EXERCISE TEXT
UN experts call for release of jailed Belarus Nobel prize winner

UN experts call for release of jailed Belarus Nobel prize winner
Nobel Prize winner Ales Bialiatski is seen in the defendants' cage in the courtroom at the start of the hearing in Minsk on January 5, 2023. Jailed Nobel Prize winner Ales Bialiatski went on trial in Minsk in what supporters see as a bid to clamp down on Viasna, Belarus's top rights group which he founded. (Photo by Vitaly PIVOVARCHIK / BELTA / AFP)

By AFP

Nobel Peace Prize winner and leading human rights figure in Belarus Ales Bialiatski is being held arbitrarily and must be released immediately, UN experts said in an opinion published Thursday.

 

Bialiatski, the founder of Viasna -- the main human rights defence organisation in Belarus -- was sentenced last year to 10 years in prison for "foreign currency trafficking".

 

The 61-year-old has already been imprisoned twice in the past for alleged tax evasion.

THE DATA
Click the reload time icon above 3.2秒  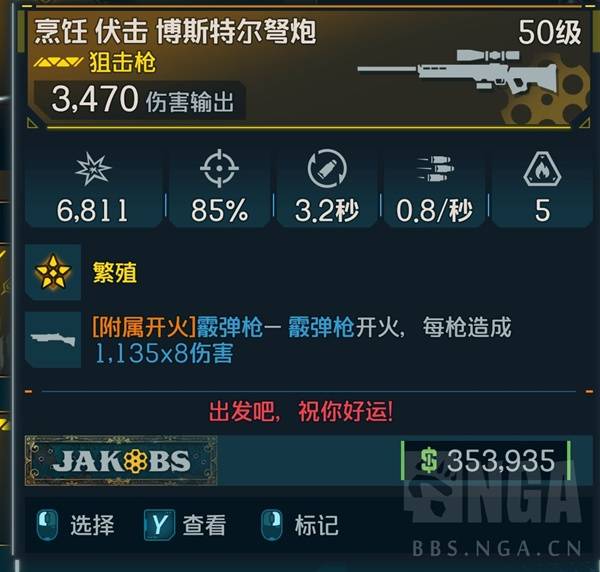coord(327,168)
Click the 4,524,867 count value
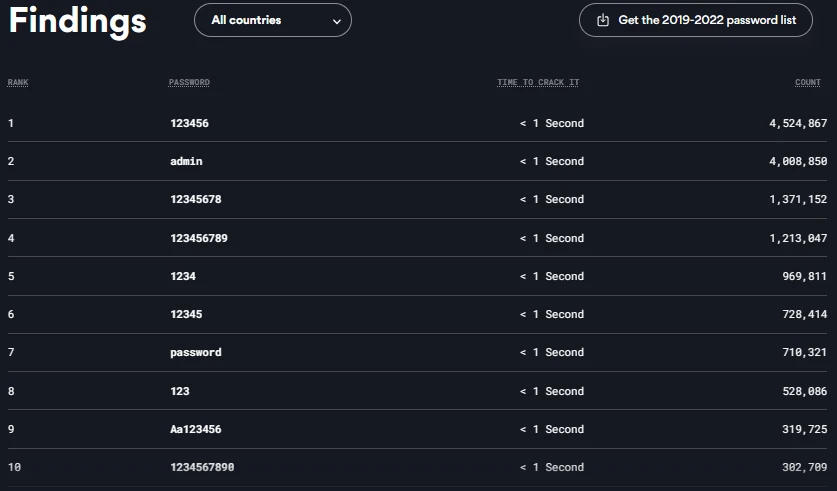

ACTIVITY LIST
a) According to the news article on Ales Bialiatski, why do his supporters think he was put on trial in Minsk?
b) In the news article on Ales Bialiatski, how long a prison sentence did he receive last year?
c) Continue the news article on Ales Bialiatski from its last sentence.

ANSWERS BY TASK
a) His supporters see the trial as an attempt to clamp down on Viasna, the leading human rights group in Belarus, which Bialiatski founded.

b) He was sentenced to 10 years in prison.

c)
"The deprivation of liberty" of Bialiatski is arbitrary and violates several articles of the Universal Declaration of Human Rights, the UN's Working Group on Arbitrary Detention said in an opinion adopted in March.

 

The group said that given the circumstances of the case, Bialiatski should be released "immediately and accord him an enforceable right to compensation and other reparations, in accordance with international law."

 

Although the opinions of the Working Group on Arbitrary Detention are not binding, they nevertheless carry considerable moral weight.

 

Natalia Pinchuk, Bialiatski's wife, welcomed the group's statement and called on the international community to go further to secure his release.

 

"Ales remains wrongly detained in Belarus, far from family, deprived from medicine he needs, and living day to day in inhumane conditions," Pinchuk said in a press release.

 

She also called for the release of other political prisoners in Belarus. Jared Genser, Bialiatski's international counsel, said that he "has been an outspoken advocate and fighter for human rights and democracy in Belarus and beyond."

 

He added that Bialiatski's detention is "unjust, illegal, and cruel."

 

Viasna, a human rights watchdog in Belarus, is a key source of information about the repression in the country.

 

Belarus has ruthlessly stamped out dissent under President Alexander Lukashenko, a Kremlin ally, who has ruled the country since 1994.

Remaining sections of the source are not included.